» **What is expected**: The expected output is each line below containing "agent", copied in full.

[[ Records to use open ]]

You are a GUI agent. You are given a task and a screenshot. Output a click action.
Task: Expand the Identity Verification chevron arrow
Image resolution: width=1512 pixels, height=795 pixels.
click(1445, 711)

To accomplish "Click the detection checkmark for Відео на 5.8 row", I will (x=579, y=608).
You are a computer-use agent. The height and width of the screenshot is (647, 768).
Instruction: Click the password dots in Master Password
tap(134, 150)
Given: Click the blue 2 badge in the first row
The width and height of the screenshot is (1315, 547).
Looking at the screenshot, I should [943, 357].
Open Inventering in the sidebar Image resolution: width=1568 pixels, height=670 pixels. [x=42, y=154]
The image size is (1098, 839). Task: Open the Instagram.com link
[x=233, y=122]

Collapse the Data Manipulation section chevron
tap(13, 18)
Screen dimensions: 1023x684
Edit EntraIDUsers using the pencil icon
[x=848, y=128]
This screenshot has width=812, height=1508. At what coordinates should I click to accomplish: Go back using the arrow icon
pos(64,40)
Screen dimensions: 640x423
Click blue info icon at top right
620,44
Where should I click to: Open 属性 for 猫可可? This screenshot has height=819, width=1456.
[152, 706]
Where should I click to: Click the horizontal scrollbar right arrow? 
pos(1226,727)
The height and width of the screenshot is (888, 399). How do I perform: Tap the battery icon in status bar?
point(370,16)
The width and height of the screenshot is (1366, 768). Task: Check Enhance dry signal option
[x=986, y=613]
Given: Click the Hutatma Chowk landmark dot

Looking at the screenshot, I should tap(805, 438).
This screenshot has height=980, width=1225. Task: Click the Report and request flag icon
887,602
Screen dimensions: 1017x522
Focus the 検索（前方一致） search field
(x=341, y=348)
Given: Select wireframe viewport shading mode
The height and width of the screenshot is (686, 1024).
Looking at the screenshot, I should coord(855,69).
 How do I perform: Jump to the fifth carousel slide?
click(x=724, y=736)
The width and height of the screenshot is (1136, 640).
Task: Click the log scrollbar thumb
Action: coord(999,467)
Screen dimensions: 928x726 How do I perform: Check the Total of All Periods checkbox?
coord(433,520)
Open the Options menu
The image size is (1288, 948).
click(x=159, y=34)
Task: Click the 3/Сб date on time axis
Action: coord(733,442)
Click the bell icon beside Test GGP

[[ Records to use closed ]]

» **Exercise solution**:
You are a GUI agent. You are given a task and a screenshot. Output a click action.
You are a computer-use agent. The height and width of the screenshot is (647, 768).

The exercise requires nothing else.